(Data records)

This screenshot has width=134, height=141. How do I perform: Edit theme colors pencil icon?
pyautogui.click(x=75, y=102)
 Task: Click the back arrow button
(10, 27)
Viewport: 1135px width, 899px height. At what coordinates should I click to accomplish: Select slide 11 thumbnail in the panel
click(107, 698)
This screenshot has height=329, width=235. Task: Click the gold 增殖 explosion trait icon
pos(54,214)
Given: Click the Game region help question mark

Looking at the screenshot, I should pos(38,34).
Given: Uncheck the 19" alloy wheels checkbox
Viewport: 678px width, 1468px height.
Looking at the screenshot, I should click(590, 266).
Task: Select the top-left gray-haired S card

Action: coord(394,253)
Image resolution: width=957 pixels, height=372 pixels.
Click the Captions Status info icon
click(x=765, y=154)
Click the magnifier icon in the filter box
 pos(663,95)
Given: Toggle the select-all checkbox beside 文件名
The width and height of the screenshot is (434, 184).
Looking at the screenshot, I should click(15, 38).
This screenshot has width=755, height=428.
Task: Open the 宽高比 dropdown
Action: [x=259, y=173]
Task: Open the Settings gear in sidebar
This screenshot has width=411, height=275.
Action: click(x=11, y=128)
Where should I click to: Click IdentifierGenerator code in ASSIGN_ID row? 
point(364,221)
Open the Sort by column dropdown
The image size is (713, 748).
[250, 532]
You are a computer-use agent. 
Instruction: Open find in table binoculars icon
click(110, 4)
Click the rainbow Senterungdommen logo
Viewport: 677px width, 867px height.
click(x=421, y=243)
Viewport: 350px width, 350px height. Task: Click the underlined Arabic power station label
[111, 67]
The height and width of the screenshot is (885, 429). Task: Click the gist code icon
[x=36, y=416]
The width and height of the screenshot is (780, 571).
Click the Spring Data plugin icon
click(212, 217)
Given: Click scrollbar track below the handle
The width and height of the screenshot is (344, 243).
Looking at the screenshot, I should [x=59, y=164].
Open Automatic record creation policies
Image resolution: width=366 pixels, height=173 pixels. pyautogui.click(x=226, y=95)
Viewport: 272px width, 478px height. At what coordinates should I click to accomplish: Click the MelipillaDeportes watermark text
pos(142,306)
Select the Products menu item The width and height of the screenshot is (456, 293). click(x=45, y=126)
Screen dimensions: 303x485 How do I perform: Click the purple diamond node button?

(End Data records)

== Exercise description ==
If a line in the records above contains "checkbox", copy that line.

== Answer section ==
Given: Uncheck the 19" alloy wheels checkbox
Given: Toggle the select-all checkbox beside 文件名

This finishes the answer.